6) Promozione locale

Molte delle ricerche hanno lo scopo di trovare informazioni su negozi e attività della propria città. Google inoltre personalizza le SERP in base alla località dell’utente, integrando nelle pagine dei risultati anche le schede di Places. Se la propria attività vende prodotti o eroga servizi su un territorio geograficamente circoscritto, l’obiettivo deve essere quello di posizionarsi nelle SERP locali. In concreto se ho una pizzeria a Bari, è mio interesse farmi trovare da utenti di Bari e non da quelli di Roma. Le chiavi di ricerca su cui puntare sono quelle che contengono il nome della mia località “pizzeria a Bari”, e long tail che descrivono in maniera precisa la mia attività “pizzeria da asporto zona Torre a Mare Bari”. Oltre al posizionamento organico bisogna puntare a posizionarsi anche su Google Places, sfruttando gli strumenti messi a disposizione da Google My Business.
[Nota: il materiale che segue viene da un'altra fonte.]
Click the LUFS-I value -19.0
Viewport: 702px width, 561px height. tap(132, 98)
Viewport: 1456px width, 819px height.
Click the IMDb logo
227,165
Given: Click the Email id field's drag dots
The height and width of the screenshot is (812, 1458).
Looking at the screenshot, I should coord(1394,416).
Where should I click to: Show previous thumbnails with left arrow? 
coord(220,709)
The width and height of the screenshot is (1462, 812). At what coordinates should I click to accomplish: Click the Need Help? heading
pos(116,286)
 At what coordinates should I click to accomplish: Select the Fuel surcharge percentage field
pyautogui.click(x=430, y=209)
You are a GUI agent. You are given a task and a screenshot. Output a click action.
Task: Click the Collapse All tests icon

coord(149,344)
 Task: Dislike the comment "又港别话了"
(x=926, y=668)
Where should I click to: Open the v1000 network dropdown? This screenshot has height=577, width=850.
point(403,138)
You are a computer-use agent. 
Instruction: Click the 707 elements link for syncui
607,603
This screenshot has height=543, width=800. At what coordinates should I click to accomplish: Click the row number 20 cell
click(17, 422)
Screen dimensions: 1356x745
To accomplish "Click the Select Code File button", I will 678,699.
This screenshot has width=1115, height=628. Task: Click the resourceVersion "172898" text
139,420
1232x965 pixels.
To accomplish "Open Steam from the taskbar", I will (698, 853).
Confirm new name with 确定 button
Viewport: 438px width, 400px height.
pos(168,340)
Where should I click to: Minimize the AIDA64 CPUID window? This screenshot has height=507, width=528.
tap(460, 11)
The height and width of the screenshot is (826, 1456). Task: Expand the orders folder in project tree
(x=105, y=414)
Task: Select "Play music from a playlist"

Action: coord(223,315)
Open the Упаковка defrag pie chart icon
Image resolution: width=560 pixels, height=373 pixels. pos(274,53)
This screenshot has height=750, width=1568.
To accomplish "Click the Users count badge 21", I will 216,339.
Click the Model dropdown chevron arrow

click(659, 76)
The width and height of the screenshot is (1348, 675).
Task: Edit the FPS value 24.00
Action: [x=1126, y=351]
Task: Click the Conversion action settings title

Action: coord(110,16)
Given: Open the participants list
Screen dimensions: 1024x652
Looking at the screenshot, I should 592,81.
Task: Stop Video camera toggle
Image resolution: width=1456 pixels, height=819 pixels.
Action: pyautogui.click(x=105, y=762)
L’azienda ha ricevuto una critica negativa o offre servizi che non sono vendibili online?

Questi sono solo alcuni degli obiettivi che la SEO permette di raggiungere. Prima di investire in strategie SEO di lungo termine è bene considerare quindi quali risultati ci si aspetta e quali obiettivi si vogliono ottenere. L’azienda ha bisogno di aumentare le vendite, di incrementare il traffico, di accrescere la notorietà del brand, di raggiungere utenti locali? L’azienda ha ricevuto una critica negativa o offre servizi che non sono vendibili online? Solo dopo aver risposto a queste domande, è possibile definire in maniera concreta i propri obiettivi e decidere la migliore strategia SEO per perseguirli.